(Records drawn from a dataset)
[Start of section]

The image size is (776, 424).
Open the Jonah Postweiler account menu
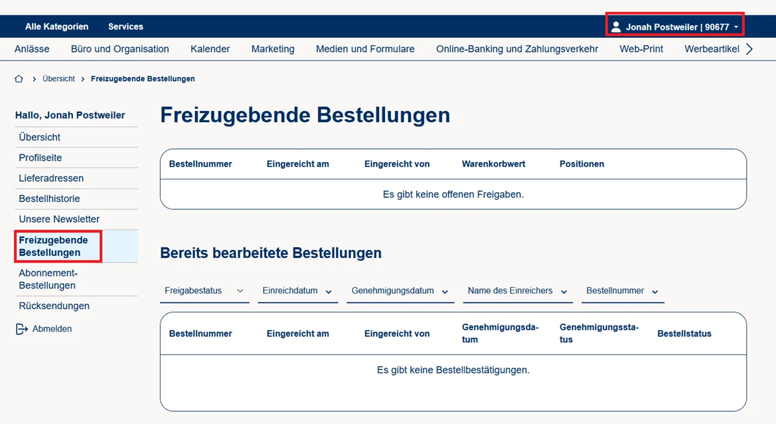[677, 27]

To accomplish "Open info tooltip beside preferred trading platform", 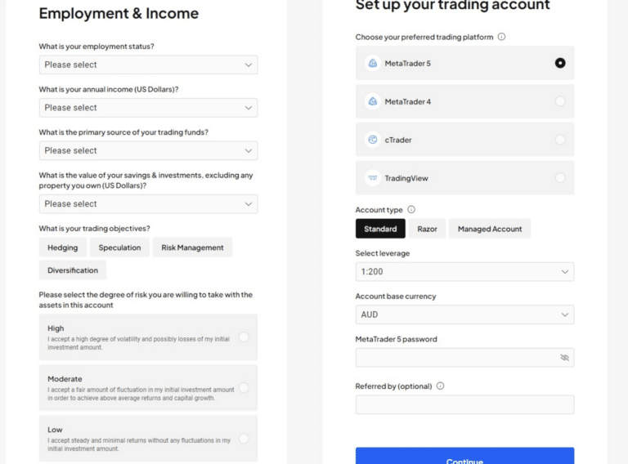I will (501, 37).
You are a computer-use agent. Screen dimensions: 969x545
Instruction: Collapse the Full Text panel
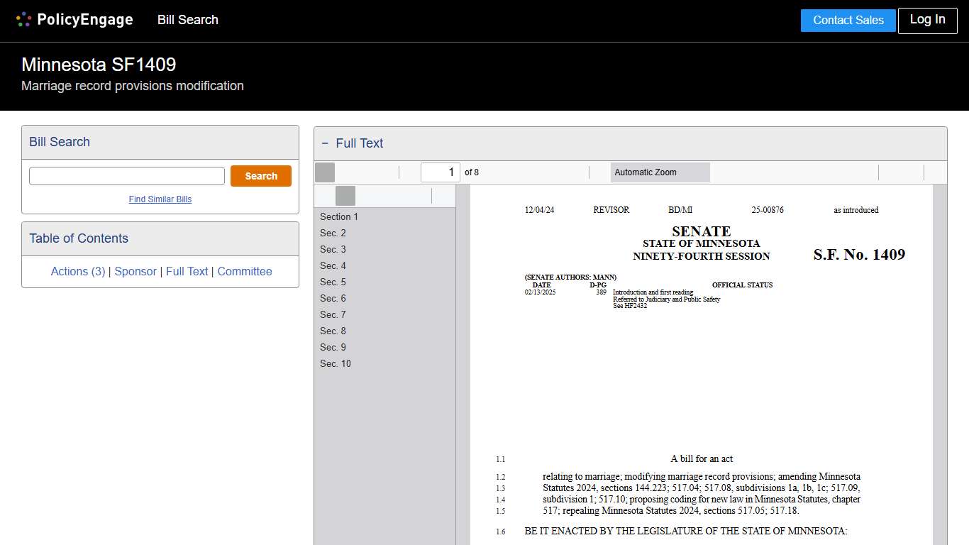325,143
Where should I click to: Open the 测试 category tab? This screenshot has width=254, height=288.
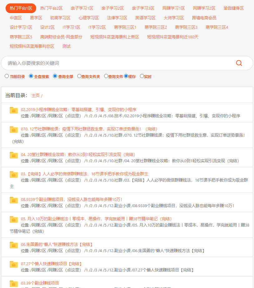[x=66, y=46]
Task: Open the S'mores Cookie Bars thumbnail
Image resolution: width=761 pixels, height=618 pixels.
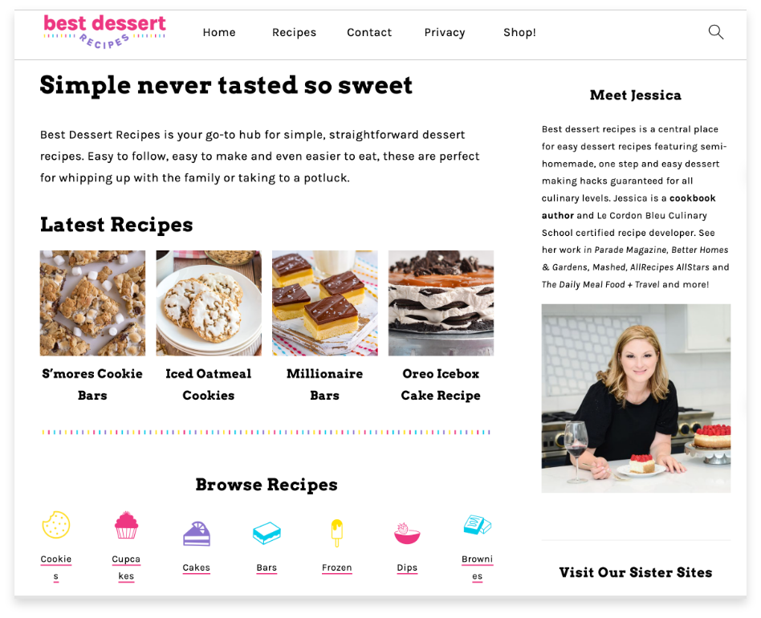Action: 92,303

[End of section]

YOUR TASK - What you need to produce is an exact copy of the entries above, limited to the lines from the one with "You are a computer-use" up to and including the one with "Task: Open the S'mores Cookie Bars thumbnail", without pictures.

WRITTEN REPLY -
You are a computer-use agent. Screen dimensions: 969x545
Instruction: Collapse the Full Text panel
325,143
Where should I click to: Open the 测试 category tab? This screenshot has width=254, height=288.
[x=66, y=46]
Task: Open the S'mores Cookie Bars thumbnail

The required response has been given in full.